Lawsuit between Pabst and MillerCoors could spell the end of Pabst Blue Ribbon

LOS ANGELES, CA - MAY 21: General atmosphere of the beverage "Pabst Blue Ribbon" at the Burton & Channel Islands store on May 21, 2015 in Los Angeles, California. (Photo by Rochelle Brodin Photography/Getty Images)

The future of Pabst Blue Ribbon beer could be up in the air, thanks to a brewing legal battle between Pabst and MillerCoors, NBC News reported.

The two brewing companies were in court Monday to argue a case that could make or break the popular beer brand’s future.

For the last two decades, MillerCoors has been brewing Pabst’s legacy beers, which includes Pabst Blue Ribbon, Old Milwaukee, Lone Star, and Natty Boh. The companies signed an agreement in 1999 that is set to expire in 2020, with two options to renew. If the two companies cannot agree on a renewal, Pabst would likely have to cease production of many of its famous brands.

MillerCoors claims that it is not obligated to renew the deal, and points to diminished brewing capacity as a compelling reason to back out. Pabst argues that MillerCoors is trying to drive the competition out of business.

The trail, which gets underway in Milwaukee County Court this week, is expected to last until the end of the month. Pabst is suing for more than $400 million in damages, and is asking for MillerCoors to work “in good faith” to help find a solution — even if the company no longer has the capacity to continue brewing the legacy beers.

NBC says MillerCoors closed a 1.3 million-square-foot brewery in Eden, North Carolina, which had the capacity to brew more than 8.8 million barrels of beer per year.

MillerCoors is mulling the closure of another brewery in California, this one with a 6 million barrel-per-year capacity. If that happens, MillerCoors would be down to six breweries nationwide.

Pabst says it needs anywhere from 4 million to 4.5 million barrels every year.

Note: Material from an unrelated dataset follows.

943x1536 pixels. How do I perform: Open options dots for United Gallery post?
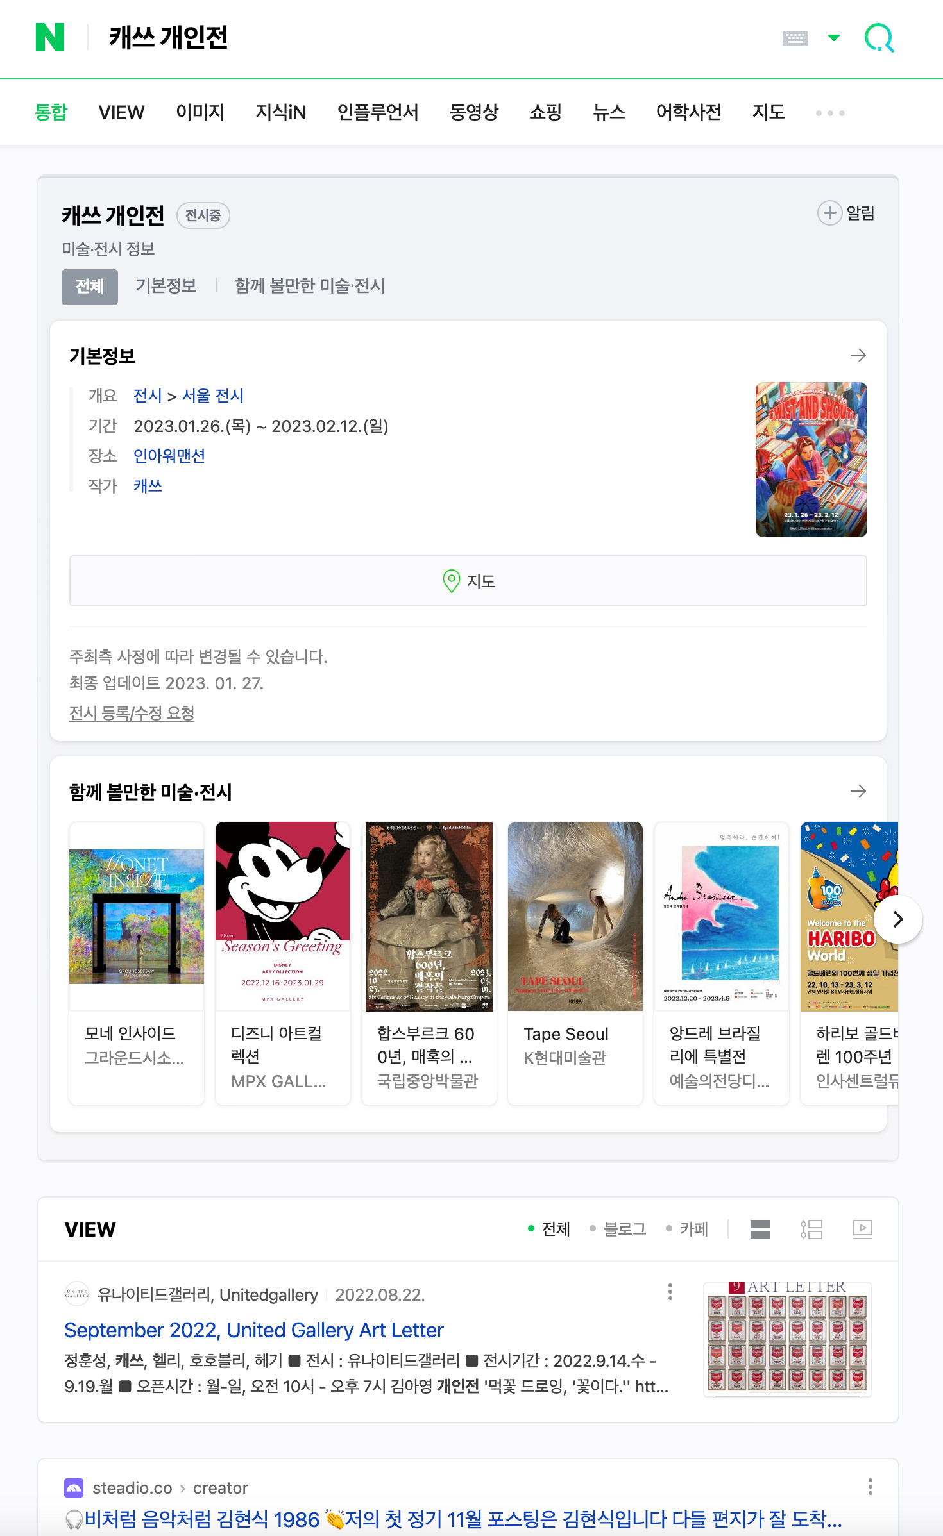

In a statement on Monday, Pabst alleged MillerCoors “willfully breached our 19-year agreement in an effort to stomp out the competition,” NBC News reports. “Even though MillerCoors’ market power is much larger than Pabst’s, we will not allow this industry bully to push us around. We are confident that the court will see MillerCoors’ fabricated ‘capacity’ concerns for what they are: a thinly veiled, bad faith attempt to unlawfully hurt a competitor.”